Appendix A Detail Setup
To train the model, we use AdamW (Loshchilov and Hutter, 2019) with a linear schedule as our optimizer. As for the learning rate, we search for the best learning rate between 1e-6 and 5e-5. Finally, TIE is trained and evaluated on four Nvidia A10 Graphics Cards with batch size 32 for two epochs. Moreover, for BASE size models (12 heads in total), we use DOM Trees to generate the mask matrix for 4 attention heads and each of the 4 NPR graphs for 2 attention heads.

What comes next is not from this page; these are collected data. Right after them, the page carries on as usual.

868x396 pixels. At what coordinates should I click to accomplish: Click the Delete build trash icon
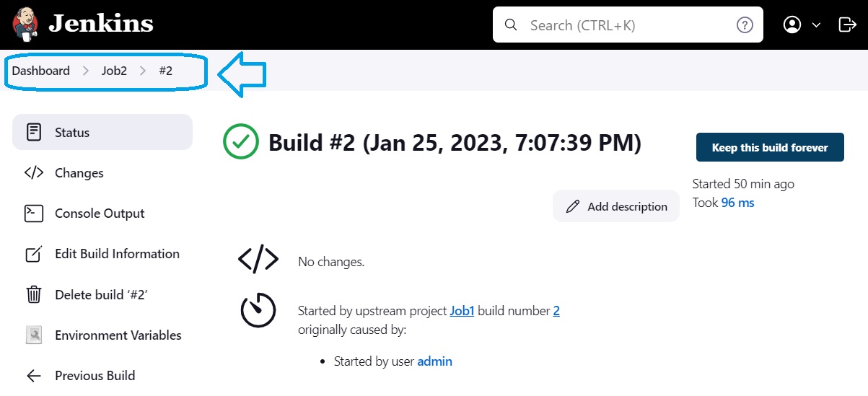pyautogui.click(x=34, y=294)
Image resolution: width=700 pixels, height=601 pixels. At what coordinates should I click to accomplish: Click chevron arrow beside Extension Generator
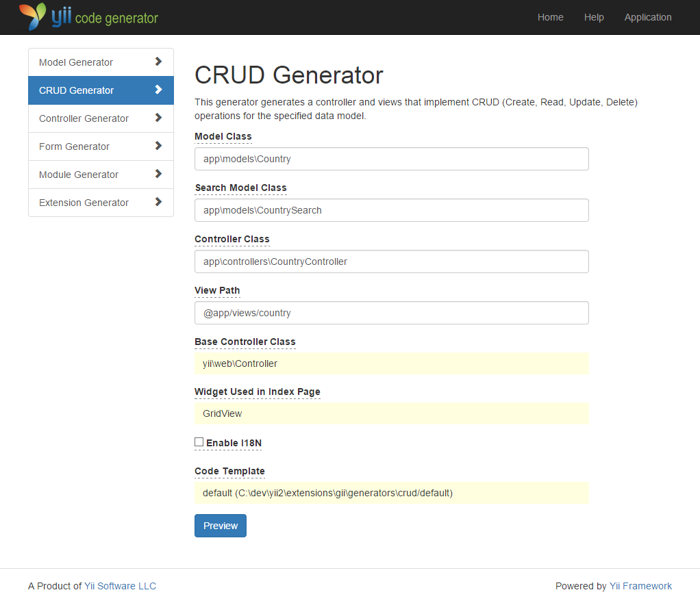coord(158,202)
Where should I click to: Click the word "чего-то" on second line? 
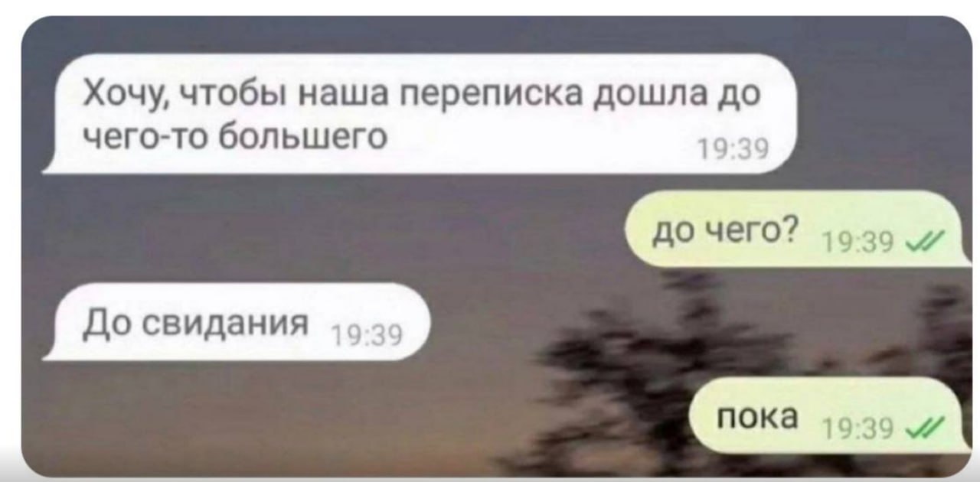[x=145, y=138]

And for LARGE size models (16 heads in total), we add one more attention head using each of the 4 NPR graphs.
Appendix B Additional Case Study



Figure 7, 8, and 9 shows the typical examples of the QA pairs in KV, Table, and Compare websites, respectively.
Through detailed analysis, we found that TIE can better capture the long-range relations which have obvious spacial relations, such as header-cell and entity-attribute (see Fig. 7 Q3, Fig. 8 Q1, and Fig. 9 Q2). On the other hand, as TIE focuses more on tag-level structure understanding, its ability to understand token-level semantics may be weaker, which leads to some of the TIE’s wrong predictions (see Fig. 7 Q1, Fig. 8 Q2, and Fig. 9 Q3). In addition, TIE has a better awareness of tag boundaries, which has been proven useful when answering questions with blurry boundaries (see Fig. 7 Q2, Q3, and Fig. 9 Q1).